Résumé de la communication

Depuis les années 1970, les programmes scolaires sont traduits intégralement du français à l'anglais au Québec, ce qui constitue une perte d'autonomie curriculaire pour les anglophones, qui avaient accès par le système protestant et catholique à des programmes distincts. Depuis les années 1980, la jurisprudence de l'article 23 (Québec, 1985; l'Île-du-Prince Édouard, 1988; Alberta, 1990; Québec, 2023) offre des balises quant à la gouvernance des programmes scolaires pour les minorités de langue officielle, allant d'un continuum de la présence, à la participation, à la gestion et à la prise en compte de leurs intérêts à la table de rédaction curriculaire. J'argumenterai que la présence et la participation à cette table ne suffisent pas pour la minorité anglophone au regard de la controverse autour du programme d'Histoire du Québec et du Canada (2017) ainsi que du jugement de la Cour supérieure du Québec concernant la Loi 40. Le juge Lussier y stipule une "obligation de tenir compte des préoccupations de la minorité". Je contrasterai cette obligation avec des cas en Ontario, en Alberta et dans les Maritimes, qui fournissent des guides à la minorité anglophone pour gérer ce qui doit s'apprendre à l'école de la minorité (Gani, 2023).

Résumé du colloque

L’article 23 de la Charte canadienne des droits et libertés garantit le droit à l’instruction dans la langue de la minorité linguistique officielle d’une province ou d’un territoire (anglais au Québec et français ailleurs au Canada).

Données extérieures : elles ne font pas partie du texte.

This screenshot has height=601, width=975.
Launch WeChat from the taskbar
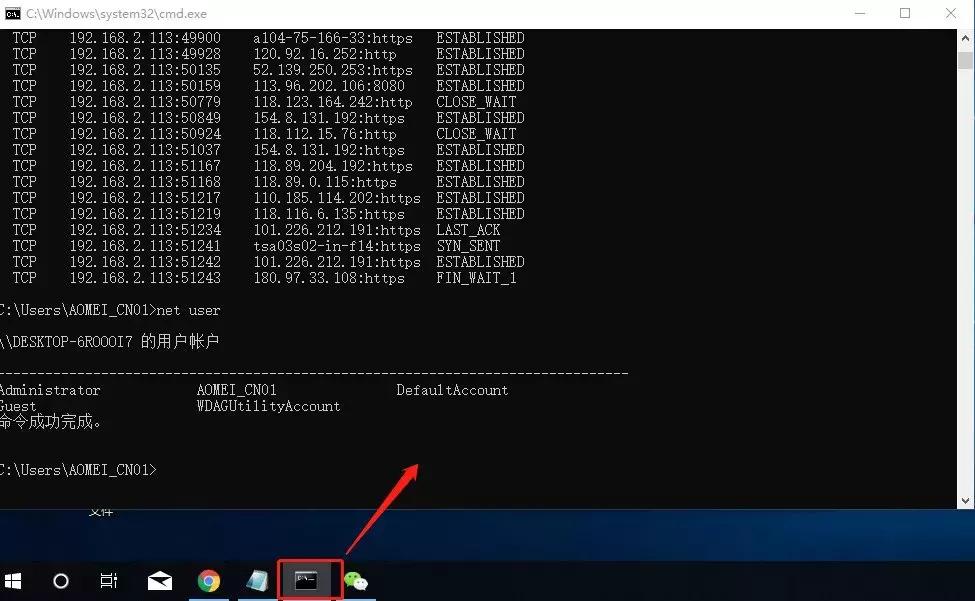[x=357, y=581]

Ce colloque multidisciplinaire, organisé par le Réseau de recherche sur les communautés québécoises d’expression anglaise (QUESCREN), analysera le secteur de l’éducation en langue anglaise au Québec dans le contexte du climat sociopolitique actuel de la province et des litiges en cours en vertu de l’article 23. Il explorera leurs incidences potentielles sur la vitalité de la minorité anglophone du Québec et des francophones à travers le pays, et cherchera à établir un dialogue à partir de multiples perspectives pour favoriser la compréhension mutuelle.

Des litiges en cours remettent en question la capacité des acteurs du réseau anglophone à :
• recruter des employés portant des signes religieux (loi 21);
• gouverner par l’intermédiaire des commissions scolaires (loi 40);
• utiliser l’anglais dans les communications avec le gouvernement (loi 96);
• proposer des frais de scolarité similaires à ceux des universités francophones pour les étudiants hors Québec.

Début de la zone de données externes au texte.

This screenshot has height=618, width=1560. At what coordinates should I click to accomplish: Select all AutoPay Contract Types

Tous ces litiges invoquent l’article 23 de la Charte canadienne des droits et libertés, qui garantit l’accès à l’école dans la langue officielle de la minorité provinciale.

Les défenseurs des intérêts anglophones utilisent l’article 23 pour souligner l’importance de leur autonomie face à un État québécois centralisateur.

Les tribunaux provinciaux ont parfois soutenu cette perspective. Par exemple, la Cour supérieure du Québec a initialement confirmé le droit des anglophones de contourner la loi 21, mais cela été annulé en appel.


À l’échelle fédérale, la Cour suprême du Canada maintient que l’article 23 doit être interprété largement pour renforcer l’autonomie de la minorité, sans être limité par des considérations économiques. De plus, l’article est hors de portée de la clause dérogatoire (art. 33).

Les critiques de cette interprétation estiment qu’elle néglige le pouvoir d’un gouvernement élu à majorité d’imposer des lois, et qu’une interprétation trop large pourrait fragiliser le statut de la langue française au Québec.